What the Republicans want to do is scrap the body of law and tradition which has expanded the reach of the Federal government and they want to return to a strict adherence to the original wording in the Constitution. Republicans have talked about this for years – Federalism as in the Federalist papers wherein colonists (founders) argued endlessly about how much power should devolve to the Federal government and how much to the states. This is fairly esoteric stuff and it is possible that Republicans like to pontificate about Federalism to impress us with their superior intelligence. Most Americans that I have met do not sit around talking about Federalism or state’s rights. They may, however, complain about government interference in their daily lives as in the “nanny state,” which is where the Republicans, who seem to have all majored in Constitutional Law, connect with their base.
I don’t mind a continuing dialogue about state’s rights but I think we need to evaluate why Republicans are so strident and extreme on this subject right now. Of course, with eight years of a Democratic Presidency, Republicans are bound to be experiencing the political equivalent of “road rage.” They have never liked Obama and have painted him as weak in a never-ending stream of character assassination. So there is that. There is the worry that Democrats will raise taxes on the rich. If the Federal government gets smaller they won’t have to. So some of this is about protecting wealth. They will never forgive Obama for squeezing through the Affordable Care Act. Then there are the things he tried to do with immigration and the Dream Act which he passed through executive action. There was the red line which he walked back in Syria. There was Benghazi and the IRS. The Republican have measured out the Obama administration in mostly made-up scandals. The final blow to the GOP was the legalization of same sex marriage for which they blame the Supreme Court and, of course, Obama.
The list is long – they don’t like that Obama turned down Keystone. They don’t see how any human energy regulations on CO2 emissions can possibly help with climate change even if it is real. They don’t like Common Core and they blame its adoption on, guess who, Obama. There is nothing Republicans like about the past seven years.
It is small wonder that they are rabid to ditch the Federal government. They have been consolidating power in the states. They are going to find it difficult to elect a President because – small tent, although they probably will hold on to Congress, because – gerrymandering. If they can drown the Federal government in that proverbial bathtub they can do an end run around the Federal government and make their own state laws about things like education, energy, taxes, business regulations, marriage, and marijuana.

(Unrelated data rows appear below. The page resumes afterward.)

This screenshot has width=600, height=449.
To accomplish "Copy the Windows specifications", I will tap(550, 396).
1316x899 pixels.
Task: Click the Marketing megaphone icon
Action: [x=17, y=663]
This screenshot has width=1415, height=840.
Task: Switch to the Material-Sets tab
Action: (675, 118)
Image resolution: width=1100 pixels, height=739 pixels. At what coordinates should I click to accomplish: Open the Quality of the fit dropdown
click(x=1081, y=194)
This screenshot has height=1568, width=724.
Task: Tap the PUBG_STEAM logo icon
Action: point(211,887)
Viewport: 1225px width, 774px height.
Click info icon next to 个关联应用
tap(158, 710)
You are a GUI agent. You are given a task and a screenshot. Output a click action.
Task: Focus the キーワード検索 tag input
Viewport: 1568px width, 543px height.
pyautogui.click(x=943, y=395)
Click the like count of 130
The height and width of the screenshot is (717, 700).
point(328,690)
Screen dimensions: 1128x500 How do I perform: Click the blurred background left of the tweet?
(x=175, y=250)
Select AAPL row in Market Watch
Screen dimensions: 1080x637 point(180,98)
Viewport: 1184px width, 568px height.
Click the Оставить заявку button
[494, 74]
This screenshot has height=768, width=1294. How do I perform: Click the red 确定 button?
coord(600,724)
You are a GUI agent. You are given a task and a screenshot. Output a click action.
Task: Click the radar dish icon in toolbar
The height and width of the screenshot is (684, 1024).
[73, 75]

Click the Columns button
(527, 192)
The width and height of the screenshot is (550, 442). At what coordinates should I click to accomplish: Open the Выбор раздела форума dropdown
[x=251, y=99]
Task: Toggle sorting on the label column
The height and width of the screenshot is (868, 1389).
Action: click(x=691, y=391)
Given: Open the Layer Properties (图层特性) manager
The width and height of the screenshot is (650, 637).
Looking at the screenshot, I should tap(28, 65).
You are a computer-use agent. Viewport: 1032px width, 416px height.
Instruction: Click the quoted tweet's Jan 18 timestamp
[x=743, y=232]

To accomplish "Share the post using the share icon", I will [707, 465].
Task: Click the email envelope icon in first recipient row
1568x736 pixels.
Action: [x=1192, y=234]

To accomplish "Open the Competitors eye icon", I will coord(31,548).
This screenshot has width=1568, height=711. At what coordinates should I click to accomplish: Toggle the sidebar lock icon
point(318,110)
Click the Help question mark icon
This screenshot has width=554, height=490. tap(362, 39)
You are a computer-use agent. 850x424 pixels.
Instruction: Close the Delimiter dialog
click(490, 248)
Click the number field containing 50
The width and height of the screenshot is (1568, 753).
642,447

It is tempting to cut them loose and give them our blessings except that we are the United States of America, not the Loosely Affiliated States of America. If states have their own school rules, etc. we will soon look more like separate nations than separate states. The USA will look more like the EU. This would be a sad state of affairs and, although we might still be America, we will not be the USA.
Remember, some of these states have even encouraged militias in case they have to go to war against the Federal government. This is the point at which I see the current state’s rights movement as sedition. Didn’t we already have this war? We all recognize that the South and the North, the East and the West still have their differences, their special needs, and their unique points of view about key concerns, but we lose too much power, too much tradition and history, and too much gravitas in the world if we become divided into 50 separate states. This is not just nostalgia talking, extreme state’s rights would put an end to a Democratic experiment that our forefathers began and the entire world would be poorer for not having our governing example before them as an option. By selfishly insisting on having your way about small things, you chance removing hope that an organized, considered, and considerate society can indeed exist and survive.